Action item:
Of all the entries below, retype only the lines from the one with "1079x949 pixels." through the one with "Click the Multi-view icon on the View toolbar", exactly as they appear.

Start of Data supplied

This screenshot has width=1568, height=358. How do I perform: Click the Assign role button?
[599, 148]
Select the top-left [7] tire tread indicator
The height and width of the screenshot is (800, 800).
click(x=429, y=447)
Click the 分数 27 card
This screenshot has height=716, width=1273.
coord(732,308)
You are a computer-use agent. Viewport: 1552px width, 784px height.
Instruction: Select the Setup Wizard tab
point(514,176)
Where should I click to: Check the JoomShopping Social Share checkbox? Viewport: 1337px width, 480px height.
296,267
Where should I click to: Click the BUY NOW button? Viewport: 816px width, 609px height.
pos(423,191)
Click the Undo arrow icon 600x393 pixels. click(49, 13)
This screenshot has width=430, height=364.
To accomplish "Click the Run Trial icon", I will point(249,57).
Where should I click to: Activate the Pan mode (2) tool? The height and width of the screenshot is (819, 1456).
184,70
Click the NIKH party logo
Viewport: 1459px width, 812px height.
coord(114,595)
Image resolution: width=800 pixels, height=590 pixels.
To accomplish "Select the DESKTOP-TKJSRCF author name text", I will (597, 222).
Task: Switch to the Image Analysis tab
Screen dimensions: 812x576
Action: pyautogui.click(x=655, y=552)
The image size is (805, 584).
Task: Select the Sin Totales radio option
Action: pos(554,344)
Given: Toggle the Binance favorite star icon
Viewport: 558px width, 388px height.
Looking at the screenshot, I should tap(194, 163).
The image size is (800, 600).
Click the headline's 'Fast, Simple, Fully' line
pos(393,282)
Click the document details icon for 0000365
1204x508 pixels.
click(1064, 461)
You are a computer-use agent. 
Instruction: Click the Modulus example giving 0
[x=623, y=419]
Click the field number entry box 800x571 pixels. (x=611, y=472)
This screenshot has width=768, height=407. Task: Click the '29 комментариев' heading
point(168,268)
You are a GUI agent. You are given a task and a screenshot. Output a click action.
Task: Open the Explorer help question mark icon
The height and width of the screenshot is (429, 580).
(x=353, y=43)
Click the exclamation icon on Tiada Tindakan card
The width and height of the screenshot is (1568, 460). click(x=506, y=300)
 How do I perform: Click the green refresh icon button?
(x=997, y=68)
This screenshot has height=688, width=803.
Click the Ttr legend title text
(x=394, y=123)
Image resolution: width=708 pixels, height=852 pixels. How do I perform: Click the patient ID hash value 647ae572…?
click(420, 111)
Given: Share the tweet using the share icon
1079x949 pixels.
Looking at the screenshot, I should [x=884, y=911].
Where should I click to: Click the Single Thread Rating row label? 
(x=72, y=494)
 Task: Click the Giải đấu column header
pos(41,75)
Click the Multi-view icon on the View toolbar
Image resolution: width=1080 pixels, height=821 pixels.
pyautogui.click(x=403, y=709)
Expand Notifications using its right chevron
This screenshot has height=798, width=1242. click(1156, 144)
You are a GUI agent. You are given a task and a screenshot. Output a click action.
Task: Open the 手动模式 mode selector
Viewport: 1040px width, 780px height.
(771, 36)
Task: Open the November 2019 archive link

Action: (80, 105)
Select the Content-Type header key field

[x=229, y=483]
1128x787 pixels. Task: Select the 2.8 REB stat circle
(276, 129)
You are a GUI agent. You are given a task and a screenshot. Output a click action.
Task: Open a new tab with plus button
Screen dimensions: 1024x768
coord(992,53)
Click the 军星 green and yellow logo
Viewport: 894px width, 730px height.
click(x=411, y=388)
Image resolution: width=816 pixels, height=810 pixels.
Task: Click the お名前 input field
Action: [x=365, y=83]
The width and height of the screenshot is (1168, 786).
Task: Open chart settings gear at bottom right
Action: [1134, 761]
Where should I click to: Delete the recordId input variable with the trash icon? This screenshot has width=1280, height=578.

End of Data supplied

Output below:
1079x949 pixels.
Looking at the screenshot, I should [x=884, y=911].
Where should I click to: Click the Single Thread Rating row label? 
(x=72, y=494)
 Task: Click the Giải đấu column header
pos(41,75)
Click the Multi-view icon on the View toolbar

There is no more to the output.